By Andy Young
The Queensland Government has voted against the introduction of 1am lockouts, which were part of the second phase of liquor reforms to be introduced on February 1.
Cabinet Ministers voted after an interim report into the first six months of the restrictions the Government put in place on July 1 last year. The report found that while there was no noticeable reduction in alcohol-related assaults, the number of common assaults and ambulance call outs between 8pm and 6am had continued its downward trend. The report went on to suggest that evidence points to lockouts being unlikely to change those downward trends.
The restrictions introduced last year saw the cessation of drinks at 3am for venues in entertainment areas as well as the banning of rapid consumption drinks after midnight.
Although the lockouts will not now be introduced, mandatory ID scanning to enter venues after midnight will be introduced and the number of allowable permits to serve drinks after 3am will be reduced from 12 to six.

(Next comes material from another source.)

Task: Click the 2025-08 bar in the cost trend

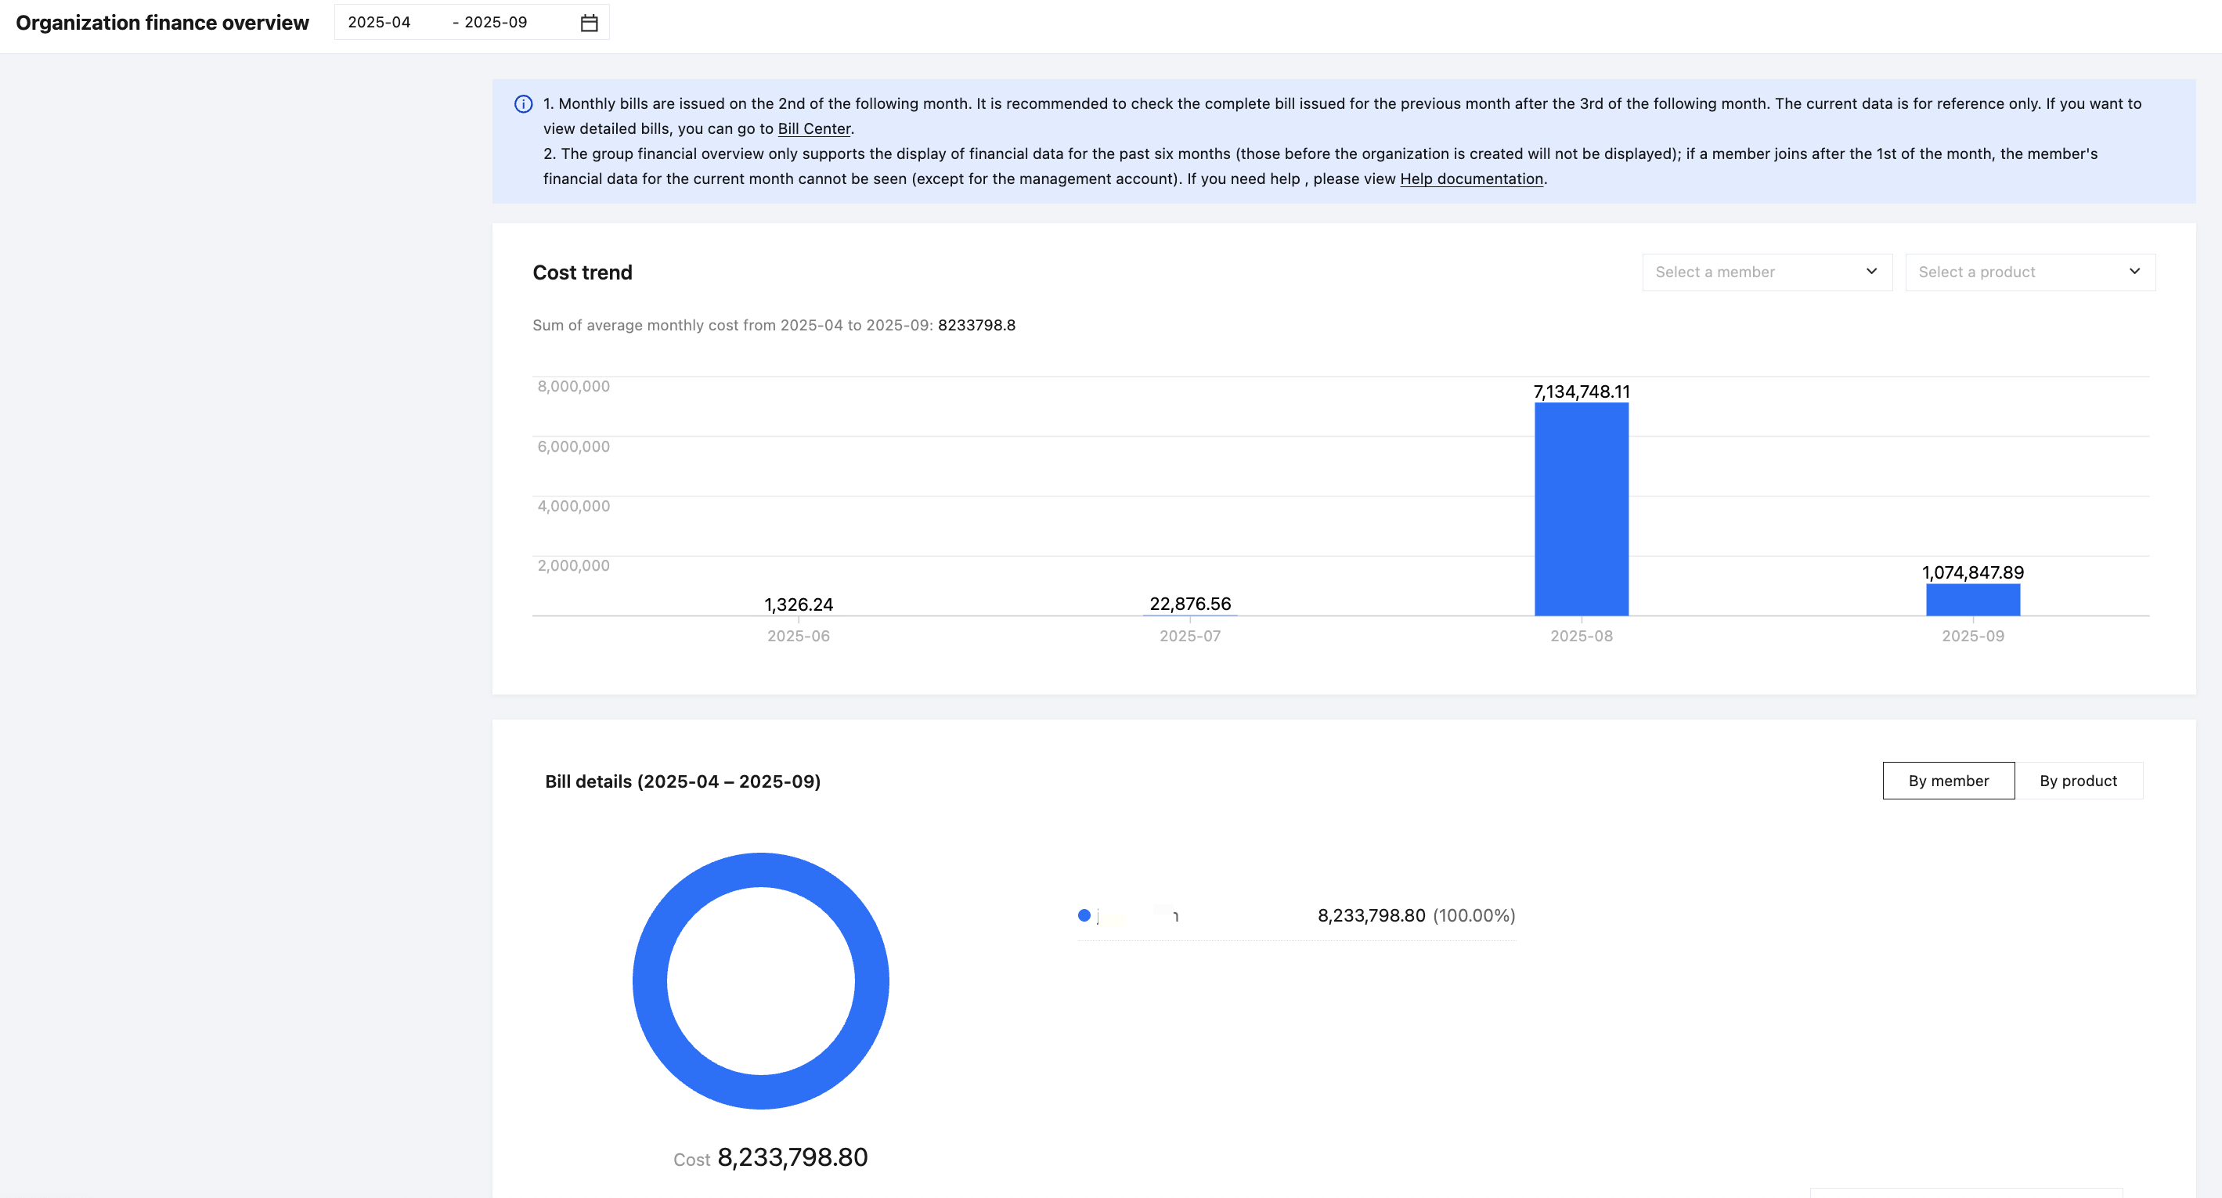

Following the vote Queensland’s Attorney-General, Yvette D’ath, angrily dismissed comments from the Foundation for Alcohol Research and Education, with Michael Thorn telling the ABC he had “a degree of confidence” that political donations from the alcohol industry had influenced the vote, adding he had heard MPs were “concerned that they would no longer get the $500 cheque from their local pub”.
D’ath said she found Thorn’s comments “quite offensive and extraordinary”.
"I understand that he is someone who's extremely passionate about seeing the Government and Parliament take action against our culture of violence, as we all are," D'ath said.
"But I'm not aware of any Member of Parliament who’s made statements along these lines or any claims around donations."